Breaking news moves fast and it is helpful to have something to fall back on. But after, when the adrenaline rush subsides, is the time for reflection and analysis. That is where I believe it’s time to stray from the idea of objectivity and allow journalists to say that  “I understand this is a problem because of this experience I had which is why I know it’s true.” In this day and age, maintaining “objectivity” is hurting the public more than it is helping as more and more we struggle with misinformation.

The U.S. is an increasingly partisan quagmire and the “truth” is challenged left and right. As Stephen J. A. Ward, media ethicist, noted in an interview with the Center for Journalism Ethics at the University of Wisconsin–Madison, the traditional view of objectivity as neutral, “lends itself, in a time of deliberate disinformation, to manipulation. Because basically what is a fact is up for grabs, and if you’re not actively doubting what people are saying you are going to be manipulated.”

Bad news also sells better. At a time when the news media landscape is rapidly changing and newspapers are closing, economic decisions heavily influence the headlines and chasing clicks has consequences — from major errors that will never disappear when everything is online, to the increasing acknowledgment of the toll the constant reporting of traumatic events has on them. As news changes, so does journalism. But it feels very much like the news and journalism haven’t quite figured out how to exist in the digital age. 

“The public is holding on to an almost old-fashioned definition of what being objective is. People confuse objectivity. They think the opposite of objectivity is bias. And it’s much more complicated than that,” McElroy said. “The public still thinks that the ideal journalist is quote, unquote, objective. But we know that term is loaded. And we haven’t given them a better term, I think, partly because we can’t think of a better term.”

When I asked McElroy what she thinks the alternative is, she told me that journalists “can strive to tell as fully a dimensional story as possible.” I tend to think that objectivity is inherently unidimensional because it excludes much more than it includes, so being fully dimensional would allow in much more of the human perspective, which should include an emotional response or having an inherent interest at the issue at hand.

There is nothing inherently messy about feelings. I can separate my feelings and emotional response from a critical analysis of information and conclude something that I wish wasn’t true. My conclusion is objective — but I am not. Because we continue to see emotion as the opposite of rationality. That the presence of emotion means we feel too strongly. That our biases are showing. That we can’t be objective. And if what we write isn’t “neutral” then the criticism arrives in our inboxes saying that we’re too biased to be professional. 

But if our job is to tell these terrible stories, to ask people to relive some of their worst memories to do so, and then to ask others to read one more thing about an already overwhelming world, why wouldn’t we want to be human? 

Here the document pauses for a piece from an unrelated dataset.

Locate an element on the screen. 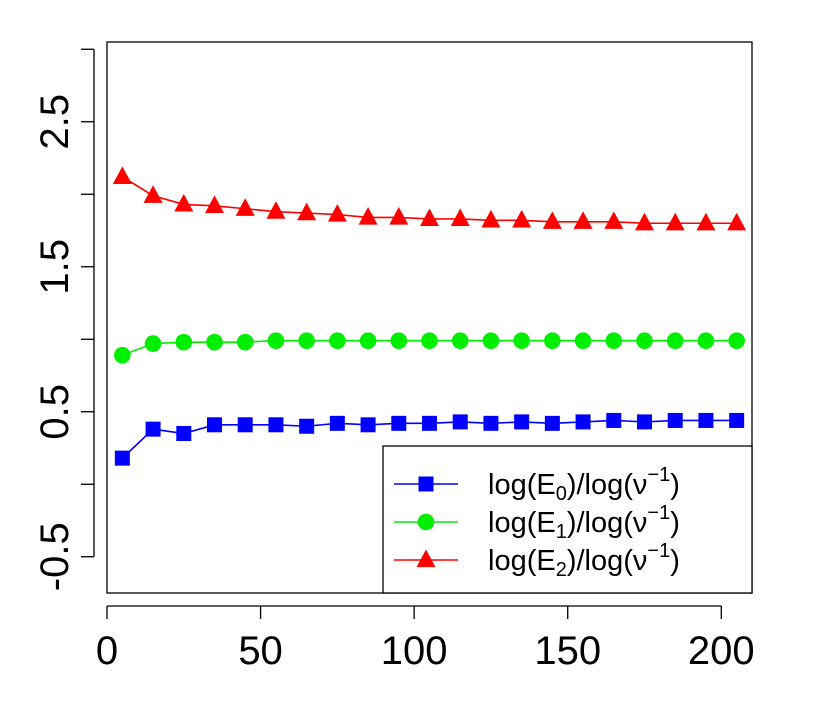  legend-label: log(E1)/log(ν−1) is located at coordinates (584, 522).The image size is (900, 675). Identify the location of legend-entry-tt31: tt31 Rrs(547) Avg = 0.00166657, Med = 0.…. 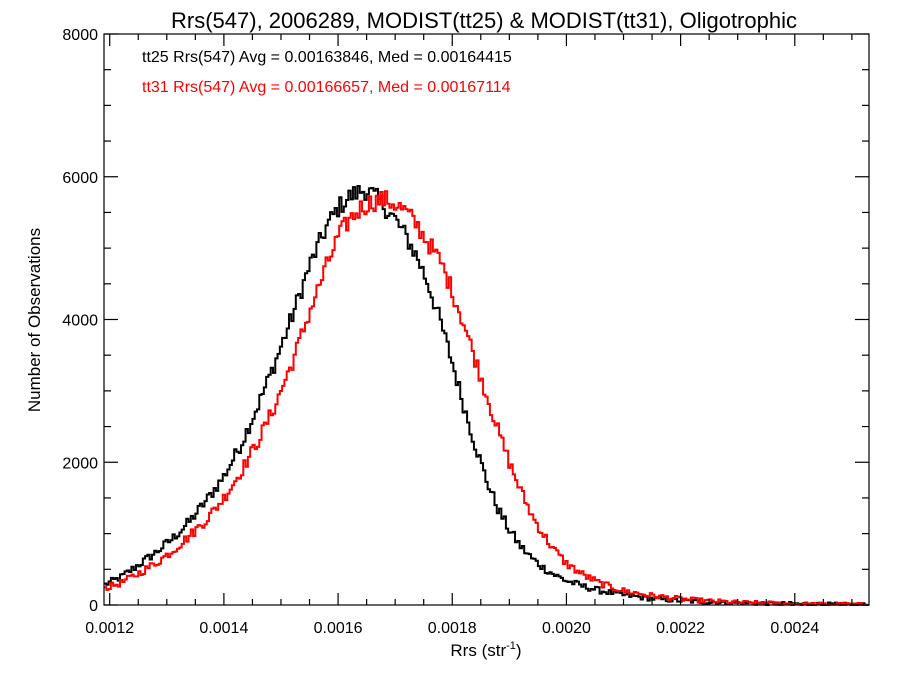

Journalists are, by definition, idealists (you almost need to be in order to willingly enter the current media landscape). But, journalists are idealists who think they are realists — presenting the world as it truly is, unfiltered and unedited. Who journalists have been in the past doesn’t work for today. Our world is very different and we have to be different. This objective ideal might have worked in the white patriarchal past, but we do not have to adhere to it today. 

I don’t think we should want to. I certainly would rather entrust someone who understands where I’m coming from with my story, especially if it was one that was hugely traumatic. 

Things are not normal now. Why are we still behaving like it is?